Im Mittelpunkt des bewegenden Kinofilms stehen drei der jungen Protagonisten: die 14-jährige Hauptschülerin Marie, Olayinka, 15 Jahre alt, der erst vor kurzem als Kriegswaise aus Nigeria nach Deutschland kam und der 19-jährige Martin, der gegen seine eigenen inneren Barrieren zu kämpfen hat. Neben diesen einfühlsamen Porträts ist man hautnah bei Proben der Philharmoniker und den einzelnen Workshops dabei, kann sich ein Bild des Chefdirigenten Sir Simon und des Choreografen Royston Maldoon machen und schließlich die Ballettaufführung in der Berliner Arena, einem ehemaligen Berliner Busbahnhof vor 3.000 Zuschauern in Ausschnitten erleben. Insgesamt 200 Stunden Rohmaterial, aufgenommen in hochauflösendem HD-Format und teils auf DV-Cam, wurden über mehrere Monate hin gesichtet, transkribiert und ausgewertet.

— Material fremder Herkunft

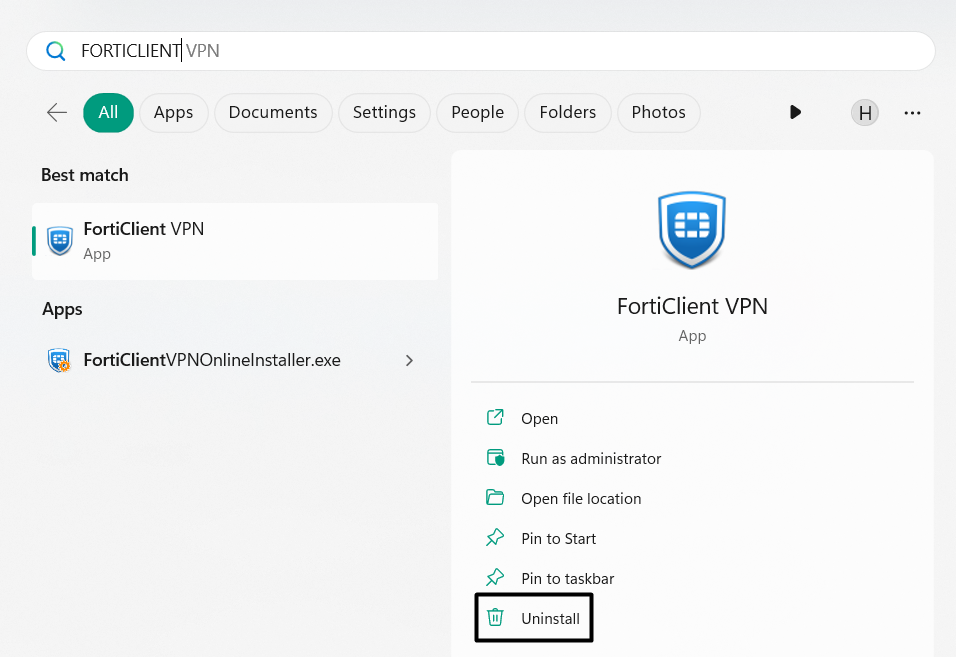This screenshot has width=956, height=657.
Task: Switch to the Documents filter tab
Action: coord(273,112)
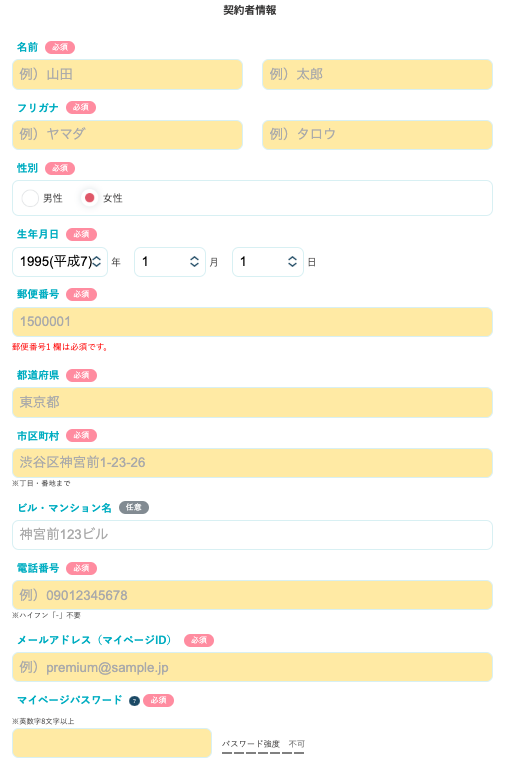Click the phone number field 09012345678

coord(252,595)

Die beiden jungen Filmemacher Sánchez Lansch und Thomas Grube beschäftigen sich schon lange mit der Frage, wie man Musik im Film zeigen und lebendig erfahrbar machen kann. Die Wahl fiel auf das Sacre-Projekt, sicher eines der spannendsten und visuellsten Programme, denn hier treffen Welten aufeinander: 250 Kinder und Jugendliche, die bisher mit klassischer Musik so gut wie gar nichts am Hut hatten, das kraftvolle Werk Strawinskys und die Berliner Philharmoniker als Leuchtturm der Hochkultur. Ein spannendes Experiment, das letztendlich beweist, was Simon Rattle zu einem seiner Grundsätze erkoren hat: „Kunst ist kein Luxus, Kunst gehört zum Leben wie die Luft, die wir atmen.“
Was sich im Laufe dieses Projekts mehr als bewahrheitet, denn der Zuschauer erlebt hautnah, wie aus einem Haufen lärmender, unsicherer Kinder unter der strengen und doch einfühlsamen Führung von Choregraf Maldoon und seinem Team eine homogene, konzentrierte Tanzgruppe wird. „You can change your life in a dance group“, ist Maldoons Credo. Wer seinen Körper kennt und besser beherrscht, dem eröffnen sich auch neue innerseelische Welten. Man sieht es den Teilnehmern am Ende an, dass sie weitergekommen sind, mehr Selbstvertrauen entwickelt haben und sich in sich selber wohler fühlen. Pflicht für Lehrer und junge Menschen.